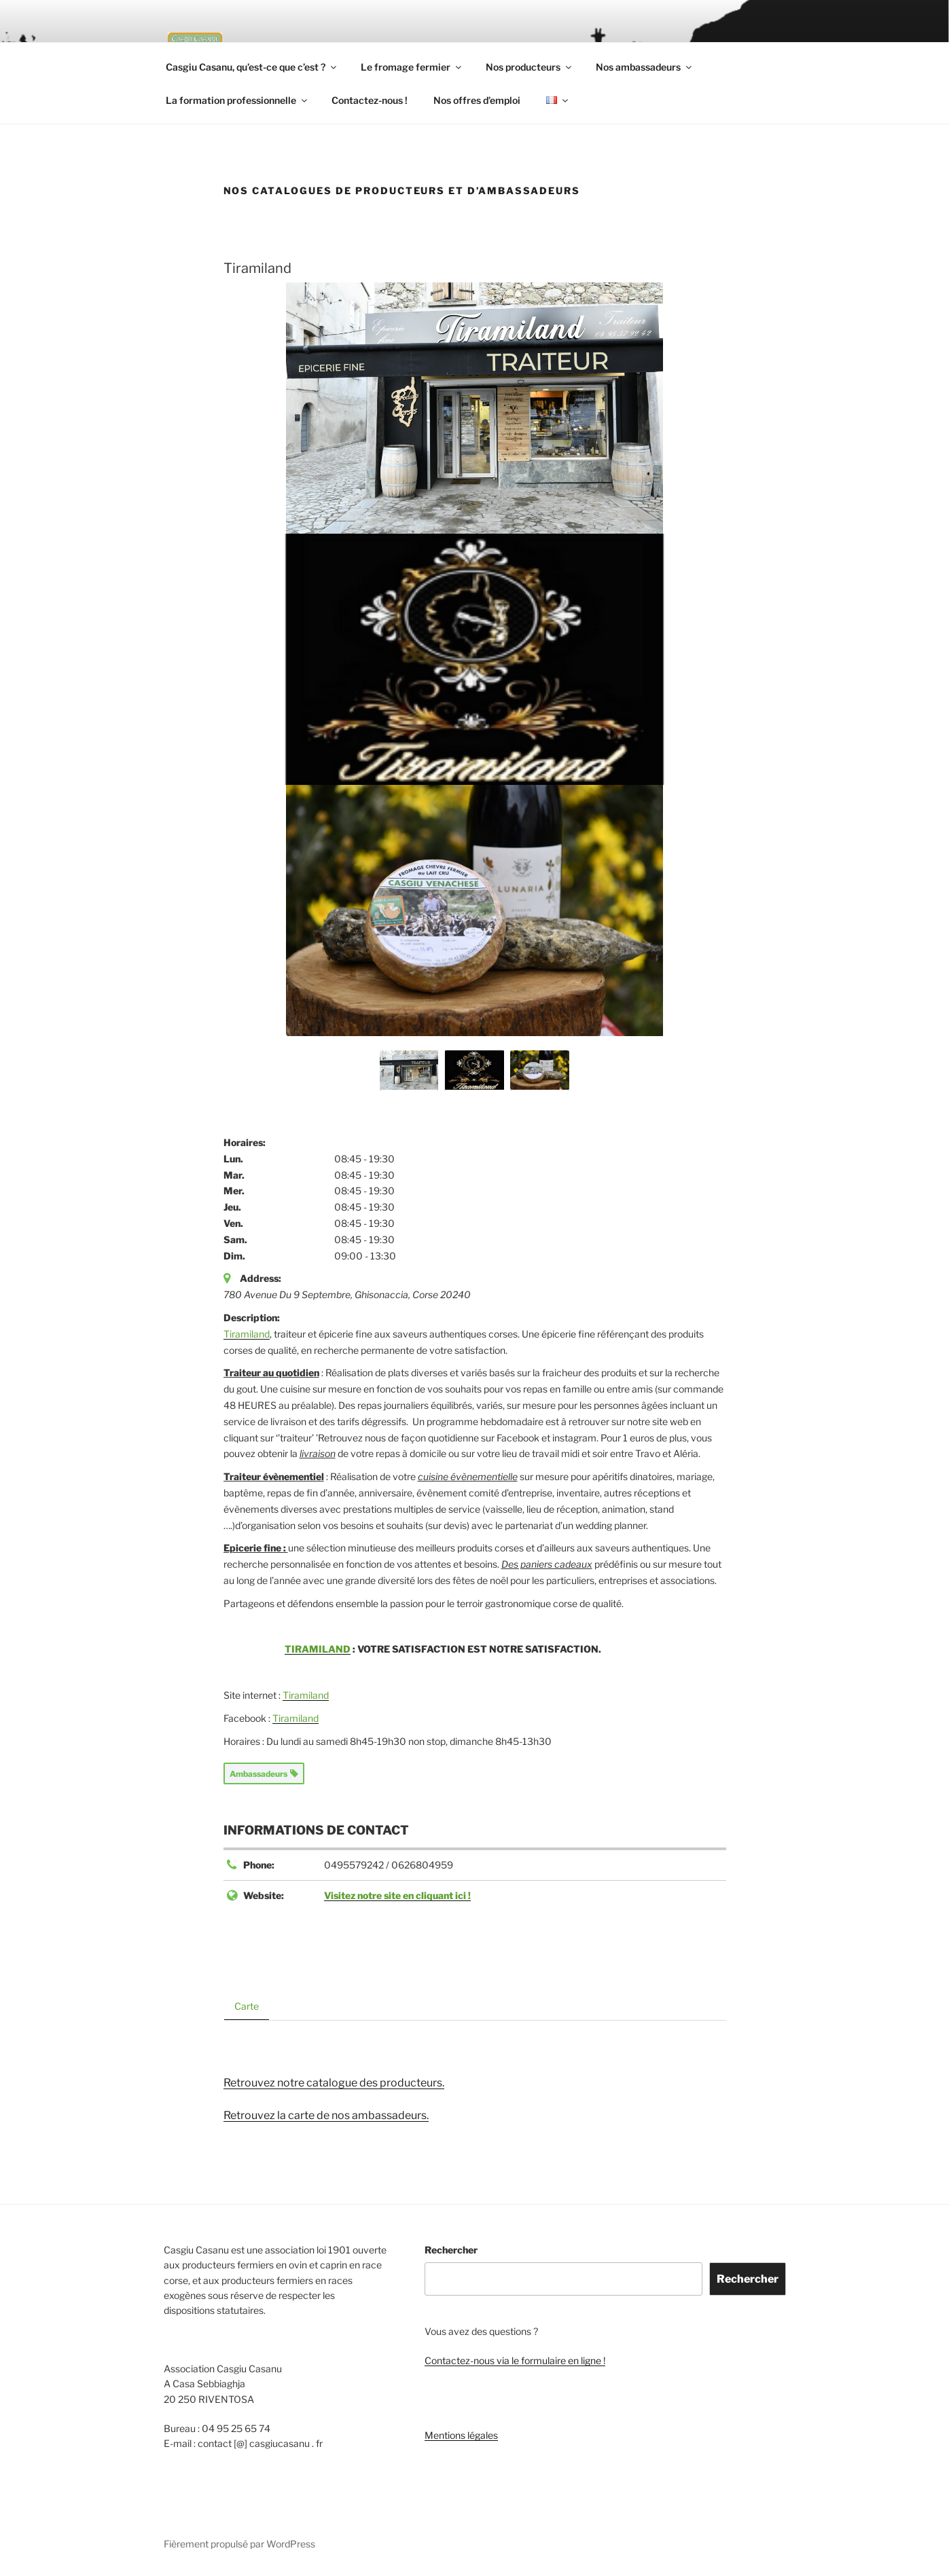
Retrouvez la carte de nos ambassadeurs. (324, 2115)
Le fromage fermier (419, 66)
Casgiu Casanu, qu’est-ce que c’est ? (256, 66)
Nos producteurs (536, 66)
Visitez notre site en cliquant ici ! (397, 1895)
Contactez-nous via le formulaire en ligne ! (513, 2360)
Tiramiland (245, 1333)
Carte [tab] (245, 2006)
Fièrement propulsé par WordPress (238, 2544)
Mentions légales (460, 2435)
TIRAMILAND (331, 1648)
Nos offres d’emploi (479, 99)
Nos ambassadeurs (654, 66)
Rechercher (451, 2250)
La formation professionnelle (237, 99)
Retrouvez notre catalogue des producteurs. (329, 2083)
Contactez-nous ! (371, 99)
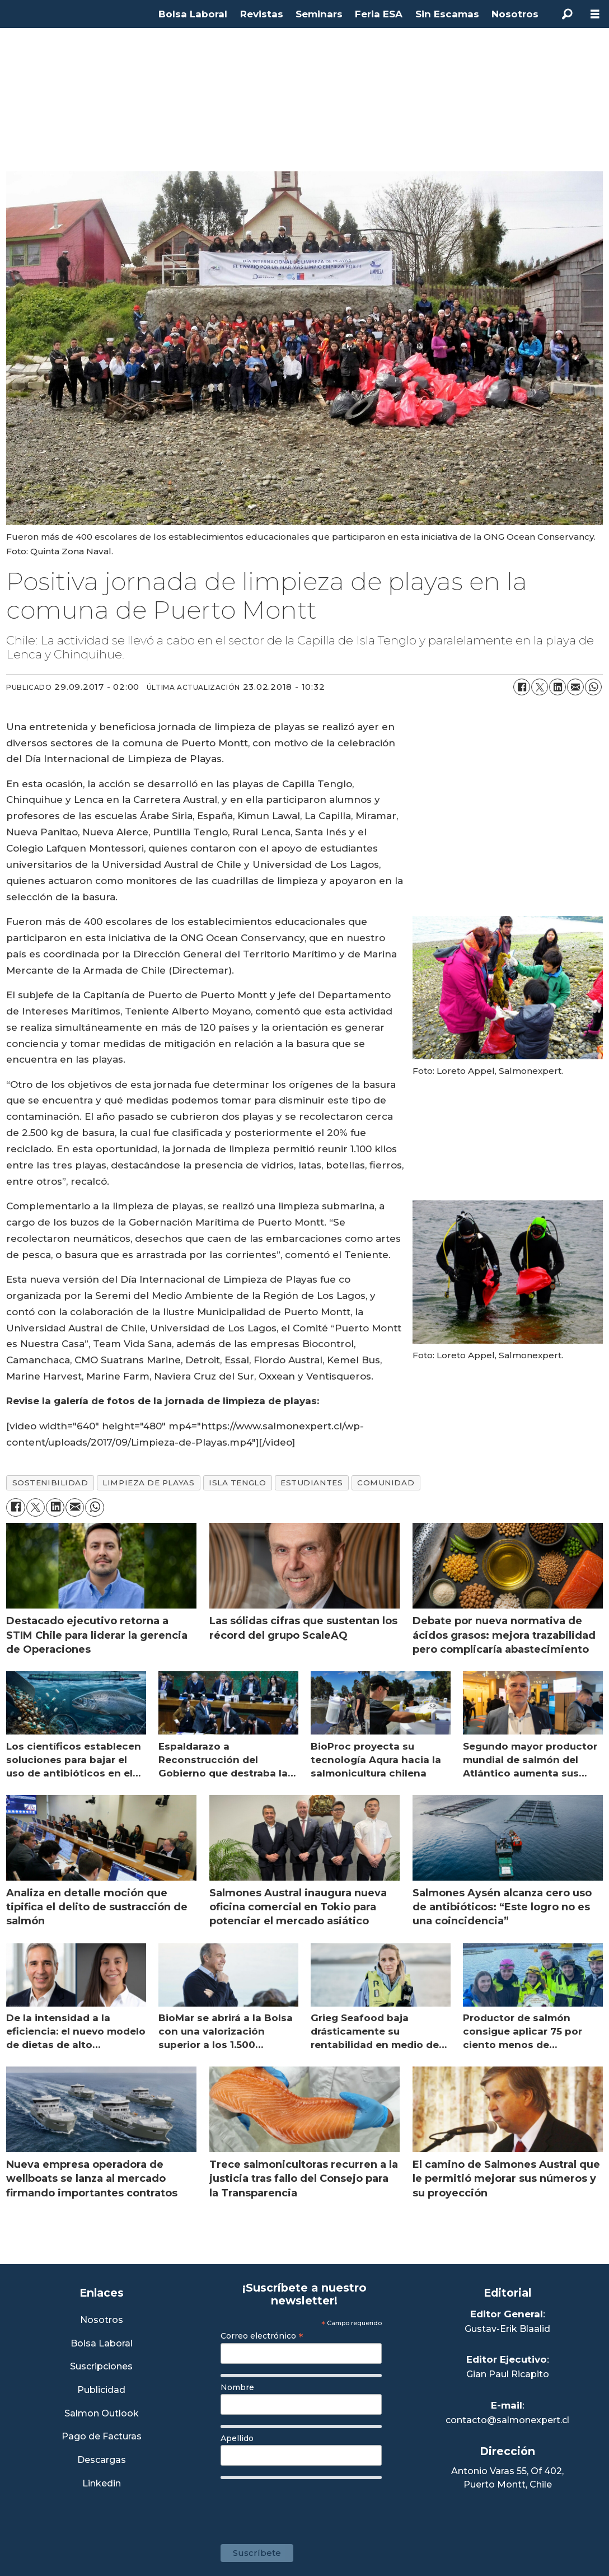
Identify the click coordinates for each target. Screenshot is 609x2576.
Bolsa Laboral (192, 14)
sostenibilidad (50, 1482)
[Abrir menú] (595, 14)
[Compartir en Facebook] (521, 687)
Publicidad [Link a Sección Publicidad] (101, 2390)
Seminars (319, 14)
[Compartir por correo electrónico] (575, 687)
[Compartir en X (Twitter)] (539, 687)
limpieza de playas (148, 1482)
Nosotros (514, 14)
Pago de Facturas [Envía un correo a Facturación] (102, 2437)
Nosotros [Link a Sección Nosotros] (101, 2320)
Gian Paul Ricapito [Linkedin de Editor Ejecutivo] (507, 2374)
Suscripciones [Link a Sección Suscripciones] (101, 2367)
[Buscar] (567, 14)
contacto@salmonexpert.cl (507, 2420)
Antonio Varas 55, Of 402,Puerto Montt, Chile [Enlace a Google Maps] (507, 2478)
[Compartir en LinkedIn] (557, 687)
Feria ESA (378, 14)
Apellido (237, 2438)
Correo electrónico (262, 2335)
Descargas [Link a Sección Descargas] (101, 2460)
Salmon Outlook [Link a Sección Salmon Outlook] (101, 2414)
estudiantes (311, 1482)
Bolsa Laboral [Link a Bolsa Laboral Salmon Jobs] (102, 2344)
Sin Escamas (447, 14)
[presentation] (306, 2506)
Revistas (261, 14)
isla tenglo (237, 1482)
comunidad (385, 1482)
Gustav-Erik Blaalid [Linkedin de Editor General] (507, 2328)
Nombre (237, 2387)
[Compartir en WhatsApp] (593, 687)
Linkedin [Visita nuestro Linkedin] (101, 2484)
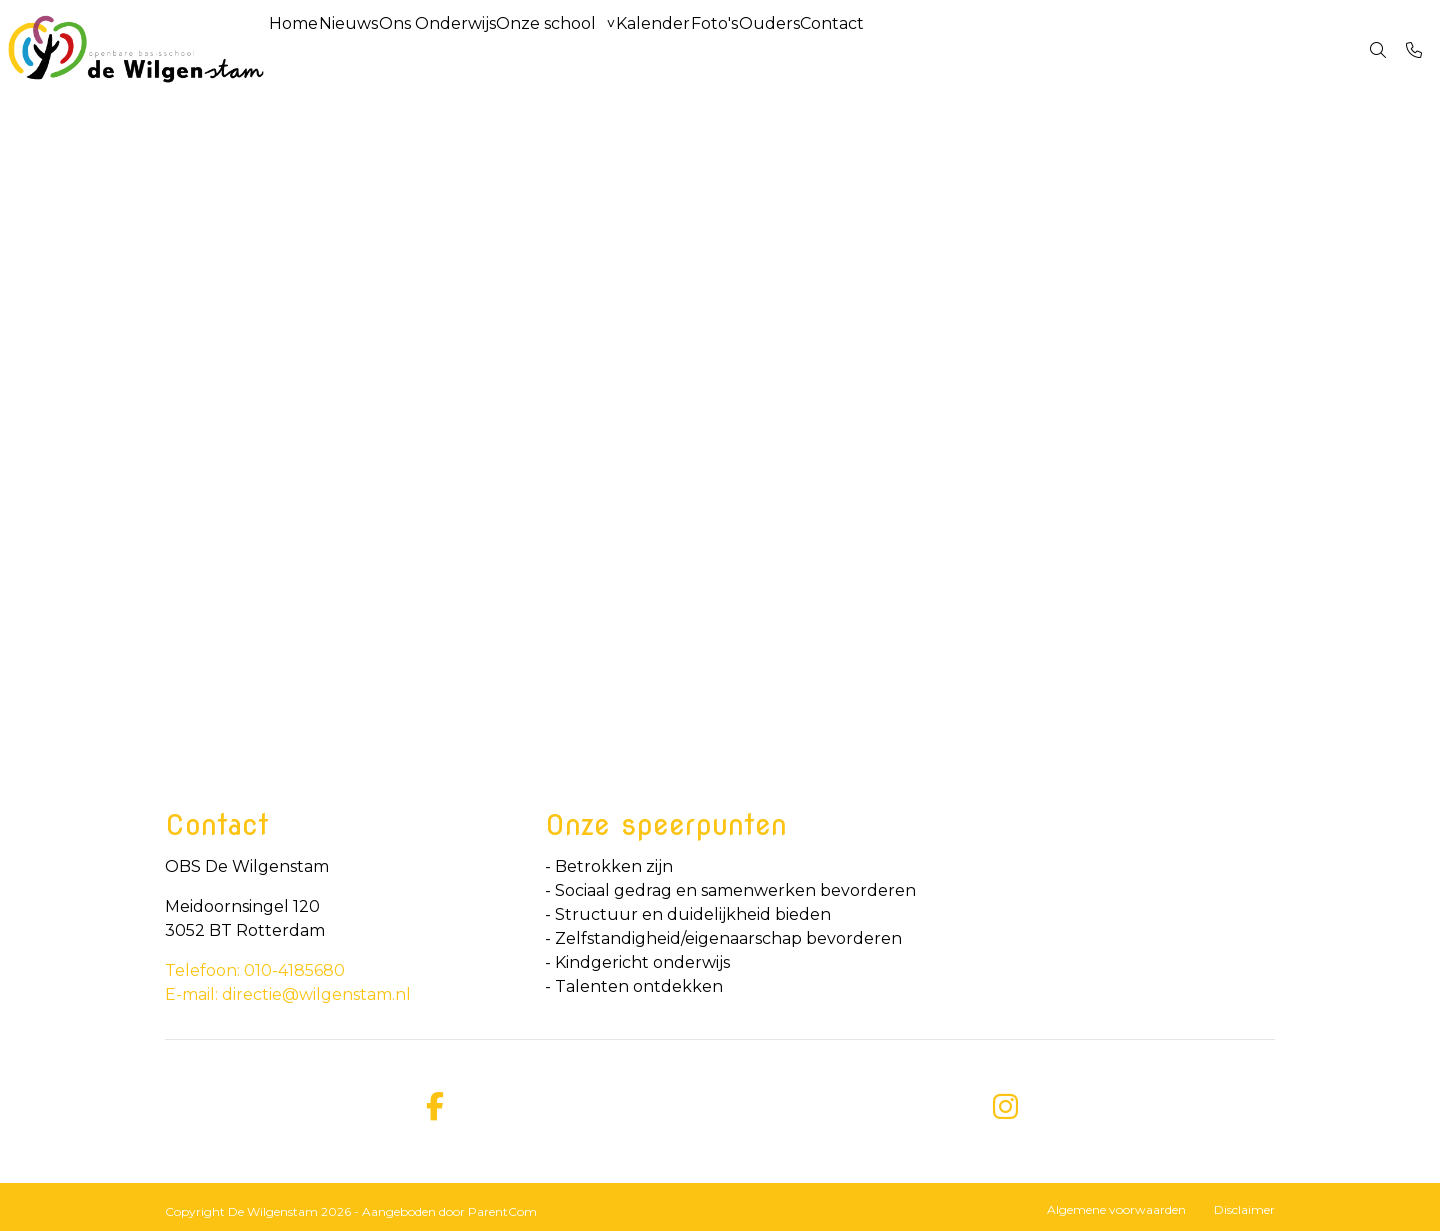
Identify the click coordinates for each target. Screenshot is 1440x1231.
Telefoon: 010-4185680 (255, 970)
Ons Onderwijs (485, 49)
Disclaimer (1244, 1209)
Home (303, 49)
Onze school (614, 49)
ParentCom (502, 1211)
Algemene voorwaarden (1116, 1209)
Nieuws (377, 49)
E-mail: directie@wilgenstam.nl (288, 994)
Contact (977, 49)
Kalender (740, 49)
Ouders (894, 49)
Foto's (820, 49)
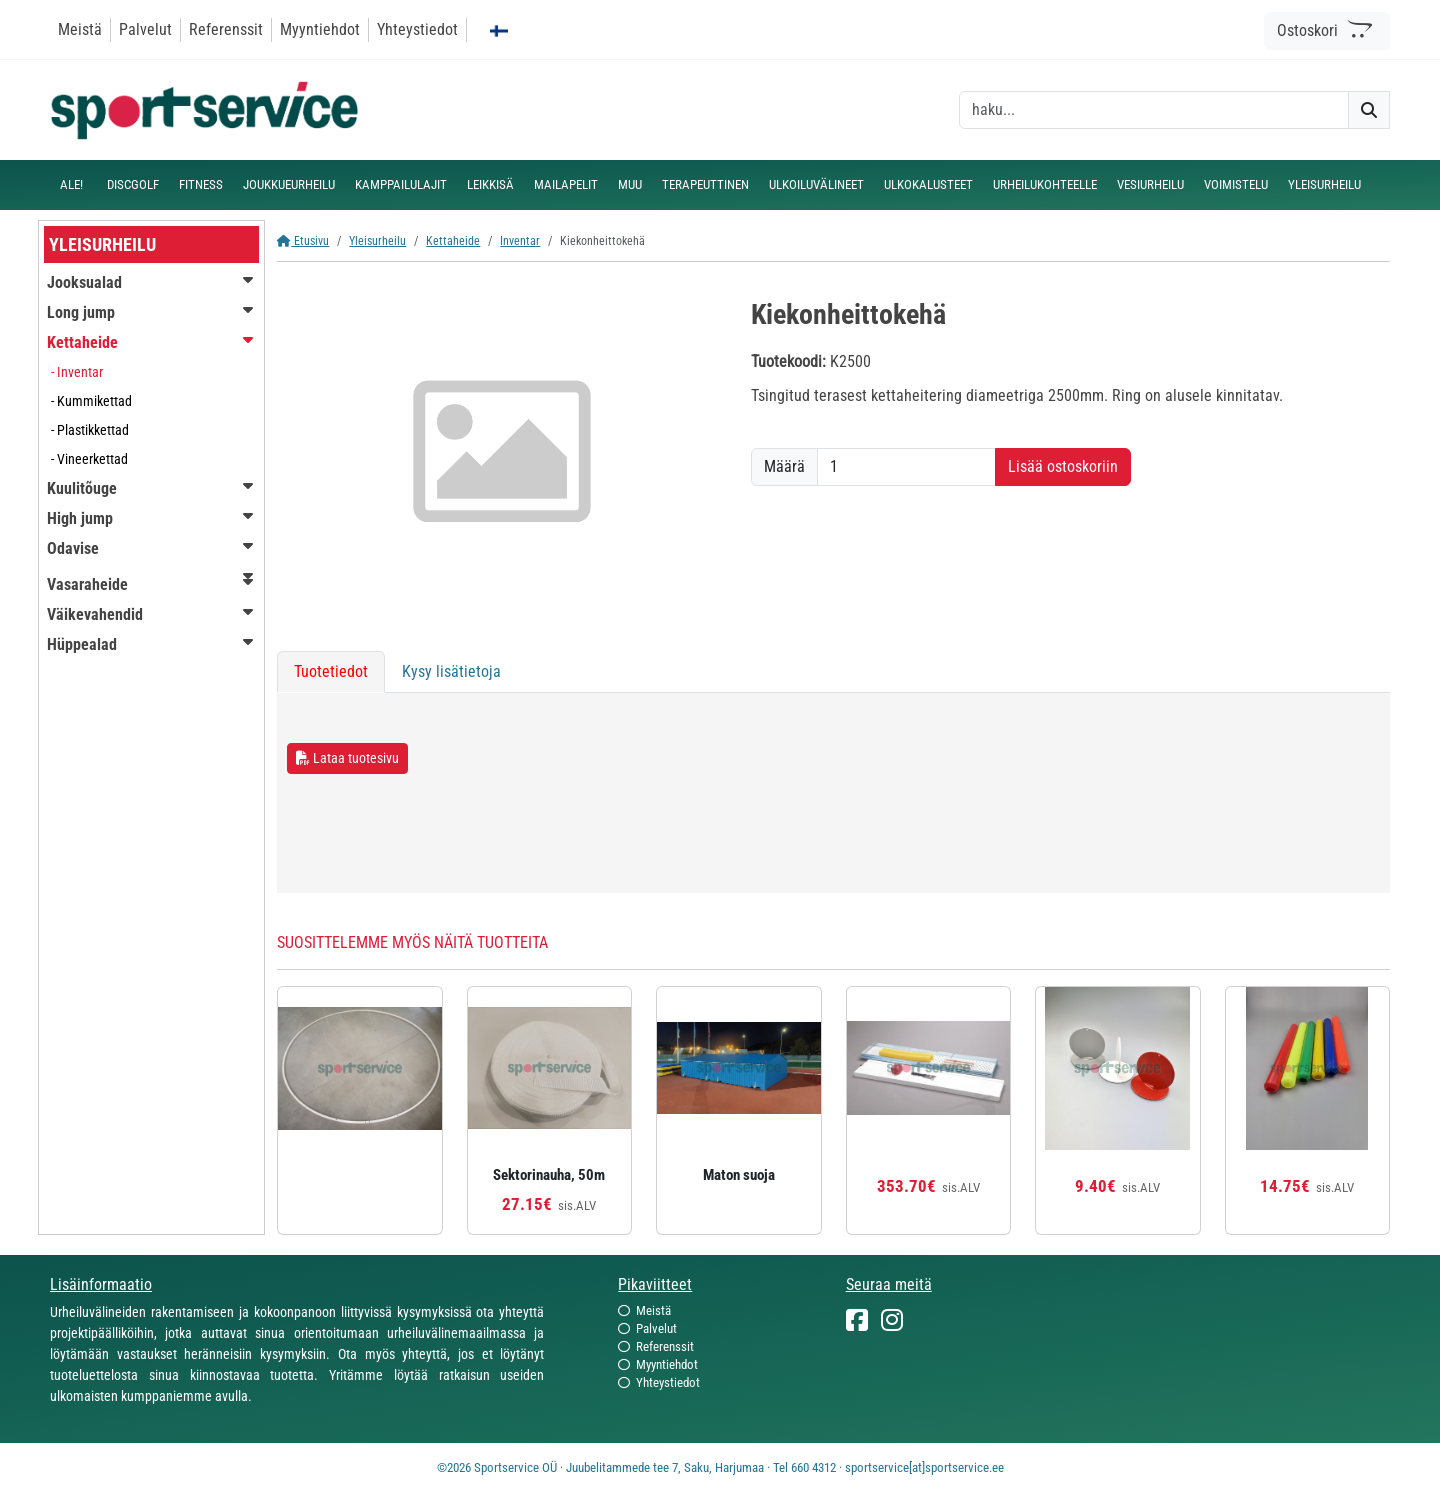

· · ·

WORK REQUIRED:
Copy every line of all the items above with no changes, and leave the pictures out of your copy.

ANSWER TO THIS EXERCISE:
Retrouvez la carte de nos ambassadeurs. (324, 2115)
Le fromage fermier (419, 66)
Casgiu Casanu, qu’est-ce que c’est ? (256, 66)
Nos producteurs (536, 66)
Visitez notre site en cliquant ici ! (397, 1895)
Contactez-nous via le formulaire en ligne ! (513, 2360)
Tiramiland (245, 1333)
Carte [tab] (245, 2006)
Fièrement propulsé par WordPress (238, 2544)
Mentions légales (460, 2435)
TIRAMILAND (331, 1648)
Nos offres d’emploi (479, 99)
Nos ambassadeurs (654, 66)
Rechercher (451, 2250)
La formation professionnelle (237, 99)
Retrouvez notre catalogue des producteurs. (329, 2083)
Contactez-nous ! (371, 99)
Identify the click coordinates for each target. Screenshot is 609x2576.
Bolsa Laboral (192, 14)
sostenibilidad (50, 1482)
[Abrir menú] (595, 14)
[Compartir en Facebook] (521, 687)
Publicidad [Link a Sección Publicidad] (101, 2390)
Seminars (319, 14)
[Compartir por correo electrónico] (575, 687)
[Compartir en X (Twitter)] (539, 687)
limpieza de playas (148, 1482)
Nosotros (514, 14)
Pago de Facturas [Envía un correo a Facturación] (102, 2437)
Nosotros [Link a Sección Nosotros] (101, 2320)
Gian Paul Ricapito [Linkedin de Editor Ejecutivo] (507, 2374)
Suscripciones [Link a Sección Suscripciones] (101, 2367)
[Buscar] (567, 14)
contacto@salmonexpert.cl (507, 2420)
Antonio Varas 55, Of 402,Puerto Montt, Chile [Enlace a Google Maps] (507, 2478)
[Compartir en LinkedIn] (557, 687)
Feria ESA (378, 14)
Apellido (237, 2438)
Correo electrónico (262, 2335)
Descargas [Link a Sección Descargas] (101, 2460)
Salmon Outlook [Link a Sección Salmon Outlook] (101, 2414)
estudiantes (311, 1482)
Bolsa Laboral [Link a Bolsa Laboral Salmon Jobs] (102, 2344)
Sin Escamas (447, 14)
[presentation] (306, 2506)
Revistas (261, 14)
isla tenglo (237, 1482)
comunidad (385, 1482)
Gustav-Erik Blaalid [Linkedin de Editor General] (507, 2328)
Nombre (237, 2387)
[Compartir en WhatsApp] (593, 687)
Linkedin [Visita nuestro Linkedin] (101, 2484)
Identify the click coordinates for each target. Screenshot is 1440x1231.
Telefoon: 010-4185680 (255, 970)
Ons Onderwijs (485, 49)
Disclaimer (1244, 1209)
Home (303, 49)
Onze school (614, 49)
ParentCom (502, 1211)
Algemene voorwaarden (1116, 1209)
Nieuws (377, 49)
E-mail: directie@wilgenstam.nl (288, 994)
Contact (977, 49)
Kalender (740, 49)
Ouders (894, 49)
Foto's (820, 49)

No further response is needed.